# Any way to turn HP Envy 5660 Into T Shirt Printer?



## TiggsDiggs (Oct 28, 2018)

I am new to this and want to start out small. I was wondering if anyone has turned an HP Envy 5660 into a T shirt printer and if so, how do you do it? And when you do so, can you still print on paper? Thanks,

TiggsDiggs


----------



## davidjhn127 (Oct 15, 2019)

Do not attempt to do so, it may melt the transfer and cause damage to the hardware


----------



## LancerFlorida (Mar 20, 2018)

Clearly more information is needed.

HP Envy 5660 according to the HP website is a discontinued 4 color inkjet printer. I would advise reconsidering this option for the following reasons:
1. It is not wide format
2. No capacity for white ink

3. May prove impossible to find a compatible RIP program
4. Help is unlikely for a model not commonly used.

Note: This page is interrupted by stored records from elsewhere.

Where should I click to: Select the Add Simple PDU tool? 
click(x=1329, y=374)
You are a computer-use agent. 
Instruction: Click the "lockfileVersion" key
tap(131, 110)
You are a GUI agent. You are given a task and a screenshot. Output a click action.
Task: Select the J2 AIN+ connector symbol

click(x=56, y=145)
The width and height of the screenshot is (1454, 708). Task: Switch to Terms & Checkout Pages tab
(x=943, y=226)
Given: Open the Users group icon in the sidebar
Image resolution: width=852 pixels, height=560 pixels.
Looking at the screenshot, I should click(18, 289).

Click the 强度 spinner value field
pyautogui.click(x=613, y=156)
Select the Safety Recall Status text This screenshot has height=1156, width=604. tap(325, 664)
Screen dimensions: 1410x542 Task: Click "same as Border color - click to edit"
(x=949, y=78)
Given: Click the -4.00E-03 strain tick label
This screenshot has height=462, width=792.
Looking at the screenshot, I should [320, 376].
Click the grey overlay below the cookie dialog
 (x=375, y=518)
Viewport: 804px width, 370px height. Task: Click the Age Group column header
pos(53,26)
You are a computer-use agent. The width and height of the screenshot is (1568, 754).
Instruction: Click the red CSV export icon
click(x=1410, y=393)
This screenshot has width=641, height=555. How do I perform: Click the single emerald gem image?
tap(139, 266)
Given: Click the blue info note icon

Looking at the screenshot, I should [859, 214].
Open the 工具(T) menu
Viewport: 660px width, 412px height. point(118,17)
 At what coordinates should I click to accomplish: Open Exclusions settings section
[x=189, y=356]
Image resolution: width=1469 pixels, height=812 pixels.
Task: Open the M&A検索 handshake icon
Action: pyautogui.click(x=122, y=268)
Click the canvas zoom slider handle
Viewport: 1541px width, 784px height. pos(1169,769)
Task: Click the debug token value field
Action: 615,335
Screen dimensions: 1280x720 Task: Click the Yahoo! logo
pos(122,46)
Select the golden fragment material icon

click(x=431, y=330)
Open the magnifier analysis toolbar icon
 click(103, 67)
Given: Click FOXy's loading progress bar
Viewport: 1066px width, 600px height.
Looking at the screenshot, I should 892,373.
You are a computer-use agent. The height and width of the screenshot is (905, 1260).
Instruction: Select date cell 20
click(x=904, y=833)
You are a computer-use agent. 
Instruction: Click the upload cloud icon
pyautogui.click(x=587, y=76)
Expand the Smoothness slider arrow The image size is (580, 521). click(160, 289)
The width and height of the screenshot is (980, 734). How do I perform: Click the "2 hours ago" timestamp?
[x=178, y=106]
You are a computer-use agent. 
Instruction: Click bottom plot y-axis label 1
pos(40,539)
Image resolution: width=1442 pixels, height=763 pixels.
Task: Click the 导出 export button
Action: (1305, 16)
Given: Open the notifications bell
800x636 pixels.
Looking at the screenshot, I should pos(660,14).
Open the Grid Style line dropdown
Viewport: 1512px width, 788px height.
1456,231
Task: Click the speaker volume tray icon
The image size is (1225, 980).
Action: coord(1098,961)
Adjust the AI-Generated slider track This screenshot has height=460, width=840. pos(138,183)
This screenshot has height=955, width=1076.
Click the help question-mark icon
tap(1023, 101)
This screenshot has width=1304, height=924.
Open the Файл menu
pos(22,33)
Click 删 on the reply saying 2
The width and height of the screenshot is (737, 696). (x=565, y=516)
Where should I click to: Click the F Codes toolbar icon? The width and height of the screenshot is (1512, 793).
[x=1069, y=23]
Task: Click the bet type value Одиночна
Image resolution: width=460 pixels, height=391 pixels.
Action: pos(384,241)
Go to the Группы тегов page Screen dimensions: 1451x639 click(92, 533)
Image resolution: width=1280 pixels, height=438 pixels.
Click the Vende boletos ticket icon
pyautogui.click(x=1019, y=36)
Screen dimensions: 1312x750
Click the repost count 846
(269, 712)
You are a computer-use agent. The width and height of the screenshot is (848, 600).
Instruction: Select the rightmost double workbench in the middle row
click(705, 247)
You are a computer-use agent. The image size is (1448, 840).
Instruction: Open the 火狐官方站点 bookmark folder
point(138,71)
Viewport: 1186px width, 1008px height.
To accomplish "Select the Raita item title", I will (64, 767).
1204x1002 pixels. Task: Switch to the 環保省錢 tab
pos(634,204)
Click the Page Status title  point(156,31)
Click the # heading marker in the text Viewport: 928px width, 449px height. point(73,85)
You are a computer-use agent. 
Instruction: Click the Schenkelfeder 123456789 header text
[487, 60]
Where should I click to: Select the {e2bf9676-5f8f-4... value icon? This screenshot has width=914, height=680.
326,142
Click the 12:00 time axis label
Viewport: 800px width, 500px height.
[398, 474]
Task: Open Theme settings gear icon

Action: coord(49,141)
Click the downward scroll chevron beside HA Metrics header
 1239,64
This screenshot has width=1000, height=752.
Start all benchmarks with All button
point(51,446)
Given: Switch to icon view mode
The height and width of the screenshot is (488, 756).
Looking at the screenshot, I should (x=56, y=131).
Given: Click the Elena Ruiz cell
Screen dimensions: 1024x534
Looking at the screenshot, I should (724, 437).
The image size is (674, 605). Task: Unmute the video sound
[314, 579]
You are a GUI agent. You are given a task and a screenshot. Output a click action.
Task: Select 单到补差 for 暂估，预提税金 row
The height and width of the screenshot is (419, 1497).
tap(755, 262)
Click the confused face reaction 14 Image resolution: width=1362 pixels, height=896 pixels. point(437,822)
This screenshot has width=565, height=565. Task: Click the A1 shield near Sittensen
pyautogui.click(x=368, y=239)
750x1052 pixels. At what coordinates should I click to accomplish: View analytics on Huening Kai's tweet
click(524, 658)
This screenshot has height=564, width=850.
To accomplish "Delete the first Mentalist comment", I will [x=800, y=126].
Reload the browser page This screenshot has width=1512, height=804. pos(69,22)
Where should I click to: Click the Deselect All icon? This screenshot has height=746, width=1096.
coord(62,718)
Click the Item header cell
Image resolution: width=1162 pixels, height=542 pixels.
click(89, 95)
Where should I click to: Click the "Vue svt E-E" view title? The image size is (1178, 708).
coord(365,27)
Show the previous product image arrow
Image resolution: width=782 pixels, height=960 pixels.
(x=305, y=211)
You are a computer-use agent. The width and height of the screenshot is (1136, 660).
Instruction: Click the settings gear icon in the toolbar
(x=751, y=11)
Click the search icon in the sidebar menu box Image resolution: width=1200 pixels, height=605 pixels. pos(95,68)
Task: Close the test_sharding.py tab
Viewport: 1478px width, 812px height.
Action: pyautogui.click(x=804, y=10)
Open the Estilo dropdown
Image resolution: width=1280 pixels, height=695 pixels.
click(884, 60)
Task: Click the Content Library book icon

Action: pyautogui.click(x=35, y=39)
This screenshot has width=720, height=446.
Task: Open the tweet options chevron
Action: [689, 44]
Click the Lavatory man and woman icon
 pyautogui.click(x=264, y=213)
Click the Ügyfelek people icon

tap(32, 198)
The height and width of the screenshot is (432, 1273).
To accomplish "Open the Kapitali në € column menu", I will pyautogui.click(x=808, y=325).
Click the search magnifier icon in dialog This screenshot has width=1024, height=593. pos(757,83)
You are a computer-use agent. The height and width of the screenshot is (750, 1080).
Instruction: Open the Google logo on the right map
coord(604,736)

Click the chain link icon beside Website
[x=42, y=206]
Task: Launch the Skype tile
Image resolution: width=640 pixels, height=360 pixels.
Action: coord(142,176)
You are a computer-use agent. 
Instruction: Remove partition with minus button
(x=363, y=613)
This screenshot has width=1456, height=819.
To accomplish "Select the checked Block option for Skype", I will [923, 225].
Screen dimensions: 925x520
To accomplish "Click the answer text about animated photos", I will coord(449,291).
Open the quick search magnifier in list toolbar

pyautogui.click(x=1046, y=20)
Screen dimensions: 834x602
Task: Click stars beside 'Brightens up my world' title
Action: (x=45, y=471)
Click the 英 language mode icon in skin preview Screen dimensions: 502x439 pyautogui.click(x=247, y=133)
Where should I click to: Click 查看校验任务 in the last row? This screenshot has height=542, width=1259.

I suggest visiting the numerous DIY DTG websites (there in one on this forum and on Facebook)and identify a printer others have used and they may be willing to help you along your way.
OR....
confine your t-shirt printing to white shirts. Print the graphic onto transfer paper and heat transfer onto the T. In this format, you WILL be able to print on paper also. In short time you will realize the itsy bitsy graphic size will not work well for adult apparel. That why the wide format is preferred.


----------